叩かれたり,つねったりとかそういった痛みではない今まで味わったことのない鈍痛を一瞬感じた。ドレンのようなものは吸引器みたいな機器に繋がっており,吸引器はまるで何事もなったかのような顔をしてポコポコと音を発し自分の仕事にいそしんでいるようだ。しばらく肺にドレンを刺したままの状態でいるらしい。動かすと激しい痛みを感じるので,ほぼベットの上で寝ている状態だ。動くと痛いのでトイレ以外は動きたくないし,トイレにも行けないほどの痛みだ。しばらくすると,麻酔もきれてきたのか,尋常じゃない痛みを感じるようになった。体を動かすとドレンがぐりっとなりさらに痛いので,極力同じ体制をキープしながらとかなり厳しい状態が続いた。食事になってもあまりの痛みで起き上がれないし,手も持ち上げられない。とにかく時間が経つのが遅い。その日の夜は,麻酔が切れてあまりの痛さで眠れなかった。声も出ないくらいの痛みで,呼吸も小刻みで歯を食いしばり全身汗びっしょりになっていた。今思うと痛み止めを打ってもらえば少しはマシになっていたのかもしれなかったのだが,こういうものなんだと思い込み,ひたすら朝になるのを待っていた。
夜間ずっと痛みと格闘しながらもようやく翌朝を迎えた。やや痛みが和らぎ余裕が出てきたので改めて病室を見渡すと,ビーバップハイスクールのような感じのやや怖め?な感じの方が二人同室にいるではないですか。話のやりとりや様子から察するに兄貴と弟分(以降兄貴,弟君、敬称略)みたいな感じだ。田舎育ちのガリ勉少年だった僕は,からまれまいと思いベッドでひたすら静かにしていたが,そうもできなかった。
思いもよらぬ間接攻撃をくらったのだ。
看護師さんが検査の時間で病室にやって来ると,突然兄貴のファッションチェックが始まるのだ。そう,昔テレビ番組でやっていた「辛口ピーコのファッションチェック」である。町中の一般の方がピーコさんにファッションチェックしてもらうというコーナーなのだが、決まって辛口な評価で大体はコテンパンにされるのだ。おそらく,兄貴はその番組の影響を受けて,真似していたのだろう。完全にピーコのコピーをし,制服とも言える看護師さんの白衣にピーコばりのダメ出しをするのだ。僕は心の中で,「いや,看護師さんみんな同じ格好やん」と突っ込みつつ静かにしていたのだが,兄貴は毎回看護師さんが来る度に辛口ファッションチェックをするので、段々と笑いをこらえなくなってきてしまった。
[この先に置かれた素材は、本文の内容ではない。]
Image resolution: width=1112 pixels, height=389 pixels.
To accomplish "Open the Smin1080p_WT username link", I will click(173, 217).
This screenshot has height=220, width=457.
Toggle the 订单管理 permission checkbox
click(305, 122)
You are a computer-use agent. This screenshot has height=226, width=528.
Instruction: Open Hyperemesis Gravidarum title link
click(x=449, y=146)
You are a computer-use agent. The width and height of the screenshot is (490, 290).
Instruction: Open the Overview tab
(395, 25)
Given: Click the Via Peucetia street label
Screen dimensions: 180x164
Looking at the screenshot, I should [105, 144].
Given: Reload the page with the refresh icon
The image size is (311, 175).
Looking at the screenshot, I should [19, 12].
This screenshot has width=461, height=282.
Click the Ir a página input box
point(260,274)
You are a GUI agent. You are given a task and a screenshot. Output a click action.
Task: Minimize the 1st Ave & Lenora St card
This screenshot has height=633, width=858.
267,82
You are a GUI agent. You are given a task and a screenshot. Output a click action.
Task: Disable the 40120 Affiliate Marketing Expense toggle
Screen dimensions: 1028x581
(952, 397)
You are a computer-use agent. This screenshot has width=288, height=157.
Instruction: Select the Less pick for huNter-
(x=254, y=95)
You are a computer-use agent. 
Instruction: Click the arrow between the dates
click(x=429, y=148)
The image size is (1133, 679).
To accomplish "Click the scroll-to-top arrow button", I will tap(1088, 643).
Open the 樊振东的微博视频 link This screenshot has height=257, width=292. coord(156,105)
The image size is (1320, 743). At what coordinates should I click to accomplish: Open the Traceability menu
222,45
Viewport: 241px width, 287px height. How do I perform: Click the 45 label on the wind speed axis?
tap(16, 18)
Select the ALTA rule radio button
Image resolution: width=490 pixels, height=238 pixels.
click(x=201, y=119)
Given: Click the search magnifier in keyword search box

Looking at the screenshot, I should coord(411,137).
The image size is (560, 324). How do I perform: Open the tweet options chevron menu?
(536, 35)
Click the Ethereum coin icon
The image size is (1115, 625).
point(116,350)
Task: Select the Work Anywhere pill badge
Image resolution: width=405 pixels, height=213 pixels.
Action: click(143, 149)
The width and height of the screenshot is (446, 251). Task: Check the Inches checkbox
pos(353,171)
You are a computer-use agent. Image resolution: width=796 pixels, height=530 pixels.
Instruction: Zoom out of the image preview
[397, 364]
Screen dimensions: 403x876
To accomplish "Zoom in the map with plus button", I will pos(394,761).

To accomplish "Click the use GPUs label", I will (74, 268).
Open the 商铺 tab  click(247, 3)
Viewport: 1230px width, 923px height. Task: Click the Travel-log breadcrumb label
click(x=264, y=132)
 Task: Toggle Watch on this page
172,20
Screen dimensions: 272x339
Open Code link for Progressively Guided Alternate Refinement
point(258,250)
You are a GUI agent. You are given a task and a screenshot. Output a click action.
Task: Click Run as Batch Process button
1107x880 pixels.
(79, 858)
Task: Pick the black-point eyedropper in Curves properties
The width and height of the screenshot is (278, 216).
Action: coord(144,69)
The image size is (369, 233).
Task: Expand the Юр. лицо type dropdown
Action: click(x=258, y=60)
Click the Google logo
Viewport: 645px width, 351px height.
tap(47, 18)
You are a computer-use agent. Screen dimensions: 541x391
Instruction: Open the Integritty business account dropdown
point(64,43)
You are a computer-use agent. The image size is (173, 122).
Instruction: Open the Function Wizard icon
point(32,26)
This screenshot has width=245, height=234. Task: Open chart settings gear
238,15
看護師さんは毎度のことか「はいはい」と受け流すのだが、兄貴も負けない。時々弟君もピーコかおすぎ?になりきり参戦し試合は続くのだ。やばい、笑いをこらえきれない、というよりも笑う度にドレンが肺を痛めつける。勘弁してくれ、笑うと目をつけられるかもと思い、力みながら堪えていたが、最終的には素直に笑った方が楽だった。僕は力を抜いて静かに笑った。兄貴も弟分もこっちに気づいてはいるようで、笑ってる様子を見てさらに調子が上がってるように見えた。ファッションチェックが一息つくと,いつものように車椅子にのり病室の入り口に待機し看護師さんか誰かをイジっている。
それからしばらくすると、なんとか痛みはあるもののよちよち歩ける状態になった。特にすることもなくベッドで大人しくしていると、弟君が持っていたゲーム機を「これ貸してあげるよ」という感じで僕に貸してくれたのだ。”からまれる”とか”怖い”と思っていた僕はなんと浅はかだったのか。兄貴は他の患者さんとも話したりと色々とコミュニケーションをとっていたり、自然と病室も和やかな感じになっていた気がする。兄貴や弟君のモノマネショーもあってか退院まで長くは感じなかった。兄貴や弟君よりも後に入院し,彼らより早く退院することとなった。僕は,「お世話になりました」と挨拶をし病室を後にした。
もちろん静かにして欲しい方もいらしたかもしれないが(そんなにうるさくもない)、僕にはなんだ物静かで暗い感じの部屋よりはこんな感じの方が好きだ。彼らから、”人は見かけによらない”ということを学び、何かあったかい感じとか勇気をもらった気がした。あれから十年以上経つが、今でも強く印象に残っている。
後で両親がタクシーの運ちゃんから聞いたようだが、あまり良い評判ではない病院だったらしい。。どうりで,兄貴がこれから手術だというおじさんに「無事に帰っておいで」的なニュアンスのことを言っていた気がした訳だ(本当に重い病だったかもしれないが,そうだとしたら兄貴の心の臓もすごい)。
完治とはいかず,若干胸に引っ張られるような違和感もなくもないが、元の生活に戻れるまで回復したのだから良しとしよう。そして,無事に卒論も提出し卒業することができた。
兄貴と弟君どうしてるかな。ふと昔を思い出し筆をとったのであった。